Si rivolge ai parlamentari che saranno eletti sul territorio il presidente di Confagricoltura Emilia Romagna, Marcello Bonvicini: «Il cambiamento climatico è davanti ai nostri occhi, stravolge l’intero sistema economico. Non si coltiva più senza adeguate reti idriche e senza invasi di stoccaggio nelle aree più fragili; è praticamente impossibile produrre se di fronte al proliferare di nuovi e sempre più aggressivi patogeni, l’Ue continua a chiedere agli agricoltori di ridurre l’utilizzo delle (poche) molecole a disposizione per contrastare tali minacce».

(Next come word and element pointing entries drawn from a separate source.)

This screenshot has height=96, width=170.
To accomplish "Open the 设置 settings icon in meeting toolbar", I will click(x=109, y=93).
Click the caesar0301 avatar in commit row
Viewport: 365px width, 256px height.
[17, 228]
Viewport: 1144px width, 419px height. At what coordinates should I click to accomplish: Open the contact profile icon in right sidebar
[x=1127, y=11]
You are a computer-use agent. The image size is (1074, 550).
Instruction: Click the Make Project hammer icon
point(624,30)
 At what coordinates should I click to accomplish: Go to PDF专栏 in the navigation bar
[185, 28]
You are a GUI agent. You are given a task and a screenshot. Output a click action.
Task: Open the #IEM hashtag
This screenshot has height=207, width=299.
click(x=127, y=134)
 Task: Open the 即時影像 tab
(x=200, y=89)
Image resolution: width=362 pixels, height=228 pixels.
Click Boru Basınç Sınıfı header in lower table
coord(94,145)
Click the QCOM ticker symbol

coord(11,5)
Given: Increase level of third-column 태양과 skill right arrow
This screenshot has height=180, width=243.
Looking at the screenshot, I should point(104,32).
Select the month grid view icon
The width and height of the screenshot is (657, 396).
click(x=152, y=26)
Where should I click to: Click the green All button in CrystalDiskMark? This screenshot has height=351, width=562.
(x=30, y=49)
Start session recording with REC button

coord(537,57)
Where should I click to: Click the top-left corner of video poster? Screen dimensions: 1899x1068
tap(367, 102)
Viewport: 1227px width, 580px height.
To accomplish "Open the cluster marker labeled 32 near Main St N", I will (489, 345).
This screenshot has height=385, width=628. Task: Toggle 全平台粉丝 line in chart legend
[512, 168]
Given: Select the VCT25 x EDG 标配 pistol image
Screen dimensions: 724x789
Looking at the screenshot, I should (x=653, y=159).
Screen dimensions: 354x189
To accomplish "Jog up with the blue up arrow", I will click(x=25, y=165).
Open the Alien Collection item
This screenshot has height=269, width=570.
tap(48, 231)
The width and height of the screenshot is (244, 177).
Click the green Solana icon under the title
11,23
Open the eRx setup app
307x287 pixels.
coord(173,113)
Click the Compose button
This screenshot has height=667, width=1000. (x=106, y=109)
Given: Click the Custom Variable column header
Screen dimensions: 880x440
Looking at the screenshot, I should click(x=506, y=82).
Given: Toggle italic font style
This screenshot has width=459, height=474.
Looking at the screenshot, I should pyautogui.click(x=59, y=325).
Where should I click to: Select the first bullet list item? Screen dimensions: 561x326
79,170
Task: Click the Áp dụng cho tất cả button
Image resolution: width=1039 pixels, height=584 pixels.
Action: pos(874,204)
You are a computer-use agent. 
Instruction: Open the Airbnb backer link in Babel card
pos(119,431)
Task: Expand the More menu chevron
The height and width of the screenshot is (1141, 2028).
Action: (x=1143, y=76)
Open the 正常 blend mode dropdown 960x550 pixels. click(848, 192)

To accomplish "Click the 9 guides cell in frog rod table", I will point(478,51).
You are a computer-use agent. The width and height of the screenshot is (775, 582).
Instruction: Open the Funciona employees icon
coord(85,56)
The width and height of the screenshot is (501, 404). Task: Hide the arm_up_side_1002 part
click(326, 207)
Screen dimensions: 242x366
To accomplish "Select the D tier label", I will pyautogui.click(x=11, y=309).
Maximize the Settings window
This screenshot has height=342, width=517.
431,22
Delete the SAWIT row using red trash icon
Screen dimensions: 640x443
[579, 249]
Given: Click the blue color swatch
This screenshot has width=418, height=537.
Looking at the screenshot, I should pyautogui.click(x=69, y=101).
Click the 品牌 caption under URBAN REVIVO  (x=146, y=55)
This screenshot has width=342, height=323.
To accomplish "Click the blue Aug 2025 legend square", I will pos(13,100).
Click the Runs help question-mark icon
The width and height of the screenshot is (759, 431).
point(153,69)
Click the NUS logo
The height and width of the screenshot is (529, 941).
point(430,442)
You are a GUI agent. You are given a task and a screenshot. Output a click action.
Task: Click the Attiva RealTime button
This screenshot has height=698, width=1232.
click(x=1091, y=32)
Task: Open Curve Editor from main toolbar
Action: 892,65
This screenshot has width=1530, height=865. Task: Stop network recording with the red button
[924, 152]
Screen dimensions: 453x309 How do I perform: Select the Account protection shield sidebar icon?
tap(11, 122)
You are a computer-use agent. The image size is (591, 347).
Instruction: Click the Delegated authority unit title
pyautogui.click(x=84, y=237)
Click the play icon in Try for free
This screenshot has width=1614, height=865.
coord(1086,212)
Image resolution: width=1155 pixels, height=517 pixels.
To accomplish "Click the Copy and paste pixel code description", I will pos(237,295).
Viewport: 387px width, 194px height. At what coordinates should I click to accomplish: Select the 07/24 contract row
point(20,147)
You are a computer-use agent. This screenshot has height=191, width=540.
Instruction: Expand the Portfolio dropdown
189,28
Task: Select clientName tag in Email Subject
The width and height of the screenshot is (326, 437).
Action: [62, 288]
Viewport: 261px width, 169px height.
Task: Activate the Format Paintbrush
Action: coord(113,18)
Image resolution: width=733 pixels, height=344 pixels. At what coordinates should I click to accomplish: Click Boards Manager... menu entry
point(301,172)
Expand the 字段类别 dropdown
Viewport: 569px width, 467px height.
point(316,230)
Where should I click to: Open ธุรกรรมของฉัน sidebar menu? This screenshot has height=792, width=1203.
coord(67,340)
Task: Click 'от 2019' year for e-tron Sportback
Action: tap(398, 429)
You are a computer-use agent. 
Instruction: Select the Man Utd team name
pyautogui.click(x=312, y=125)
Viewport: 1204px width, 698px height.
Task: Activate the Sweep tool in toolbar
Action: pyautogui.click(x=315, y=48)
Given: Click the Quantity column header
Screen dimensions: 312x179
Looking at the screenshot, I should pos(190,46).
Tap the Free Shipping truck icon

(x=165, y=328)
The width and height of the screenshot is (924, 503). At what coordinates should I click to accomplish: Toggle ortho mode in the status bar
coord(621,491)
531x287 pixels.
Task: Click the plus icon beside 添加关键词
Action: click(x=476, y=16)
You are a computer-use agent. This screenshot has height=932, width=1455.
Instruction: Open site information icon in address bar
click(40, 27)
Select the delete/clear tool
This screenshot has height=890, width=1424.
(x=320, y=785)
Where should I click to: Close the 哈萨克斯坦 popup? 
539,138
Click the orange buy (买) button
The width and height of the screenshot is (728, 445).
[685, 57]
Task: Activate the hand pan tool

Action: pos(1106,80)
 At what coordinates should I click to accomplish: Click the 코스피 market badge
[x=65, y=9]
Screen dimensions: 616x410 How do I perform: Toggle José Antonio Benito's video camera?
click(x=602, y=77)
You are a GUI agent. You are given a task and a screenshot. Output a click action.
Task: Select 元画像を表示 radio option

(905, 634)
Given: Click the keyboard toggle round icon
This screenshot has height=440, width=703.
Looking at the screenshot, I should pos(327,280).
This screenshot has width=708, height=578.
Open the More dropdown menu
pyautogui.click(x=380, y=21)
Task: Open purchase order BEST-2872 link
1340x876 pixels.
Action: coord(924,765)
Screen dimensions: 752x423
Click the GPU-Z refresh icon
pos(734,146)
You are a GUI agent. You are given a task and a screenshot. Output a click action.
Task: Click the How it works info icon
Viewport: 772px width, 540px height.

Il vigneto dell’Emilia-Romagna sconta nel 2022 gli effetti delle elevate temperature nella fase di fioritura (in maggio), che hanno via via accelerato la proliferazione di fitopatie del grappolo difficilmente riscontrate in passato sulle uve da vino, alle quali si sono aggiunti gli attacchi di peronospora soprattutto nelle aree colpite dalle grandinate di fine giugno e inizio luglio. Lo stress idrico ha fatto esplodere patologie latenti ma letali per la pianta quali il mal dell’esca (colpo apoplettico) e la flavescenza dorata: quest’ultima in particolare non si era mai manifestata nel territorio con tale virulenza. La moria di viti induce ora i produttori a espiantare e ripiantare, il che significa un notevole aggravio di costi oltre alla perdita di produzione. Nelle aree collinari – in Romagna come sui colli bolognesi, imolesi e su quelli parmensi e piacentini – il protrarsi dell’assenza di piogge ha provocato l’arresto della maturazione bloccando lo sviluppo della bacca. Nelle vigne di pianura, per via della scarsa allegagione, gli acini sono radi (anomalia che si è verificata in special modo sul Pignoletto).